== What this task involves ==
Report back every line of the entries that contains "will", exactly as written.

== Extracted material ==

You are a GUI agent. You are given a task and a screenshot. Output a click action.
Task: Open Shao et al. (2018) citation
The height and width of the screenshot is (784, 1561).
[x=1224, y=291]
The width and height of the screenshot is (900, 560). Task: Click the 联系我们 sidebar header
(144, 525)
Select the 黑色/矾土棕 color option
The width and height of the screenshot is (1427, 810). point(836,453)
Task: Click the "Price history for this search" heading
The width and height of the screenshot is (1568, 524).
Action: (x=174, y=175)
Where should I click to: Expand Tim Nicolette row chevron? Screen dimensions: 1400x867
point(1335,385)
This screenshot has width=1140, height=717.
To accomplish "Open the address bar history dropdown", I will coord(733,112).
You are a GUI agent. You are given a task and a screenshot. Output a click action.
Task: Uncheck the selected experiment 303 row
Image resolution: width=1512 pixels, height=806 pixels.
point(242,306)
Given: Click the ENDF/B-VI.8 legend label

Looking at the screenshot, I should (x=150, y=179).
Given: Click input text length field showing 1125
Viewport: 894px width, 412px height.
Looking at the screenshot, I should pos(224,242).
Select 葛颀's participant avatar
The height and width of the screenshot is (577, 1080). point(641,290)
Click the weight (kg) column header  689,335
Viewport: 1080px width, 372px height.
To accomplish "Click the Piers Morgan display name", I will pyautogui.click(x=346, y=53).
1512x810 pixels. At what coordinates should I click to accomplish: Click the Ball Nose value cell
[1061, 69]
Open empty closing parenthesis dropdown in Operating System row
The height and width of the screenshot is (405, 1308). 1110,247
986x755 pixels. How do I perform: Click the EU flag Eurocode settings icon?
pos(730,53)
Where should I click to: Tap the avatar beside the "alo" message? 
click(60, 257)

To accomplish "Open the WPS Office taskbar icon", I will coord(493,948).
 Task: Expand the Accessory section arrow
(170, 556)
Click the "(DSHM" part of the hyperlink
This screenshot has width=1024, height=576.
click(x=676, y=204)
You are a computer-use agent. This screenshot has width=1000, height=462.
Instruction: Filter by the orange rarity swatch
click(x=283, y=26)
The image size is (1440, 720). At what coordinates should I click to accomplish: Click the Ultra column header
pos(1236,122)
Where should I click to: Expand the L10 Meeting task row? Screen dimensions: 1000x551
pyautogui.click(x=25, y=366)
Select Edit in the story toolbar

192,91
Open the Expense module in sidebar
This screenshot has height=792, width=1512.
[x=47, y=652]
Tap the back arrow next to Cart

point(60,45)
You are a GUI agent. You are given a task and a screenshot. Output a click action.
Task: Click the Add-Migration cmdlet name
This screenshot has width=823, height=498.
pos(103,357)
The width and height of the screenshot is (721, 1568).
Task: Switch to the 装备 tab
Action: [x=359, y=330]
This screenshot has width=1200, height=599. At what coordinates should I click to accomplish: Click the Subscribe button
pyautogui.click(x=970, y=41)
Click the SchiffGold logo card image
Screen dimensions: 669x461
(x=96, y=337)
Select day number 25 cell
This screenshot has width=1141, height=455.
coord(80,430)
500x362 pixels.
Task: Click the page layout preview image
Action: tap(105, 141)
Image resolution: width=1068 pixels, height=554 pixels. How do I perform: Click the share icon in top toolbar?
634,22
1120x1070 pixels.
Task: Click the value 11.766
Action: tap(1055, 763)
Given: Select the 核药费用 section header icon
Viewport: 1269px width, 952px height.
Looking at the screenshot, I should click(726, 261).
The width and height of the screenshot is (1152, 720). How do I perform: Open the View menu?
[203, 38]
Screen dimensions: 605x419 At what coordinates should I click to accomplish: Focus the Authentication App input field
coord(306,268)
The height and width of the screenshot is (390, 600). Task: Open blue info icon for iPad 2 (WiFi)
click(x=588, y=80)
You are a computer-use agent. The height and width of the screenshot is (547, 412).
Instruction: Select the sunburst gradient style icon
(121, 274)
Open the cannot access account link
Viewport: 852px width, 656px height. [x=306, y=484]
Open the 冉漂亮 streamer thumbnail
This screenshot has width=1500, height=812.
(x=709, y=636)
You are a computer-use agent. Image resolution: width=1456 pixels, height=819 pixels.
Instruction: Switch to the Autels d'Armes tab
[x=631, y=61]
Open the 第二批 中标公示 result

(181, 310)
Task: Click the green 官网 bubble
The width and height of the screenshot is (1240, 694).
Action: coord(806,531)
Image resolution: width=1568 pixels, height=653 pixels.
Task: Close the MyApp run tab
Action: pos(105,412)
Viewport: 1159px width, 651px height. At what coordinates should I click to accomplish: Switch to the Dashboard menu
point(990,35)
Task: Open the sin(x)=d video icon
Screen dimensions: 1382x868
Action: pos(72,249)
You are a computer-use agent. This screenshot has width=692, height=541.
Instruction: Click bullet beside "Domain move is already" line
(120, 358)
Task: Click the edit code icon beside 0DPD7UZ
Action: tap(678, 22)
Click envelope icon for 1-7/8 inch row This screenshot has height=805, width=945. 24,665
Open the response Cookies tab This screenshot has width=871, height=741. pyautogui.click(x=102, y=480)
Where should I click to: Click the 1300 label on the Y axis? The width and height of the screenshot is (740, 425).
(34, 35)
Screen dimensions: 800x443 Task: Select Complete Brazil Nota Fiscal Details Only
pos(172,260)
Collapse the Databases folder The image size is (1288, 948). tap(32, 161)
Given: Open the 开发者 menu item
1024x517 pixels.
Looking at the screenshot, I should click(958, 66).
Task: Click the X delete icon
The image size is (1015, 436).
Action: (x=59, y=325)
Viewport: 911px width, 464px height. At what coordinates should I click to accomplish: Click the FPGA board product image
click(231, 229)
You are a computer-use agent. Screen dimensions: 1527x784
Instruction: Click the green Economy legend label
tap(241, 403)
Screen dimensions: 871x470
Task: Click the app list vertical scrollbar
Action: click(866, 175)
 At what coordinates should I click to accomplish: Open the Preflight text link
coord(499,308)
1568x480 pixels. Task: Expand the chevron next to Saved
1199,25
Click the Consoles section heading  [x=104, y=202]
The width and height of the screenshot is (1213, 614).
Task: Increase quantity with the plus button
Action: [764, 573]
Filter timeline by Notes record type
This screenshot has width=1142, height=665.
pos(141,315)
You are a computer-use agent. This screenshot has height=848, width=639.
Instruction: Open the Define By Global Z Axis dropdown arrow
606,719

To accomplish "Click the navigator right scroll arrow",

== Your solution ==
To accomplish "Open the address bar history dropdown", I will coord(733,112).
To accomplish "Click the Piers Morgan display name", I will pyautogui.click(x=346, y=53).
To accomplish "Open the WPS Office taskbar icon", I will coord(493,948).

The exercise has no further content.